### Tarefas a realizar
1. Responda com base no excerto selecionado:
(a) Segundo Filipa Caseiro, que equipa desenvolve atividades com a criança e a sua família juntamente com os demais membros do grupo interdisciplinar?
(b) Em que ano foi criado o IPO-Lisboa Francisco Gentil?
(c) Quantos novos casos de cancro em idade pediátrica recebe o Serviço, em média, por ano?
2. Repita, sem alterações, o trecho do excerto selecionado desde "Recorde-se que o" até "cedidas pela instituição).".
*** Excerto selecionado
Cuidar da criança implica compreender a particularidade do olhar dela, inserido no contexto das etapas da infância que está a viver, sempre numa perspetiva holística e no contexto da díade criança-família. Pretende-se, com isso, explicou, chegar às expectativas que vão sendo geradas independentemente da condição existencial. Segundo Filipa Caseiro, “a equipa de Enfermagem, juntamente com os demais membros no grupo interdisciplinar (médicos, nutricionistas, assistentes sociais, educadoras de infância, professores, assistentes espirituais, psicólogas e assistentes operacionais), desenvolve atividades com a criança e a sua família para majorar a manutenção do bem-estar e a máxima qualidade de vida”.

 

Recorde-se que o IPO-Lisboa Francisco Gentil, criado em 1960, é o maior e o mais antigo serviço de oncologia pediátrica do país e uma das unidades de oncologia pediátrica multidisciplinares mais antiga do mundo. Por ano, o Serviço recebe uma média de 190 novos casos de cancro em idade pediátrica e mantém em tratamento, em simultâneo, cerca de 450 crianças (ver fotos gentilmente cedidas pela instituição).
******
*** Dados extraídos
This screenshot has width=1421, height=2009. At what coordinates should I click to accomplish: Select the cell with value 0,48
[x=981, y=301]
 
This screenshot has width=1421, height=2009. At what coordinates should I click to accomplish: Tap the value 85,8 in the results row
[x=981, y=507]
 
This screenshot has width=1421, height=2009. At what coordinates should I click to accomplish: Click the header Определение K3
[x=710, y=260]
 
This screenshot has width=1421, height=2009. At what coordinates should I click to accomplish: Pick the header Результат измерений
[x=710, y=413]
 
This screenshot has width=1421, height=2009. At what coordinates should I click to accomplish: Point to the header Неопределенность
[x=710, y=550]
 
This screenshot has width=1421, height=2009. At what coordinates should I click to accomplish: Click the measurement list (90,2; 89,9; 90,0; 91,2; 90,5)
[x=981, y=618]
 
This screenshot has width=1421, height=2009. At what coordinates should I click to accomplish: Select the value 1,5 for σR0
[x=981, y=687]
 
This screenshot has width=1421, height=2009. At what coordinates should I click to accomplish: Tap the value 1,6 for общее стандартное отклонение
******
### Respostas por tarefa
1.
(a) A equipa de Enfermagem.
(b) Em 1960.
(c) Uma média de 190.

2.
Recorde-se que o IPO-Lisboa Francisco Gentil, criado em 1960, é o maior e o mais antigo serviço de oncologia pediátrica do país e uma das unidades de oncologia pediátrica multidisciplinares mais antiga do mundo. Por ano, o Serviço recebe uma média de 190 novos casos de cancro em idade pediátrica e mantém em tratamento, em simultâneo, cerca de 450 crianças (ver fotos gentilmente cedidas pela instituição).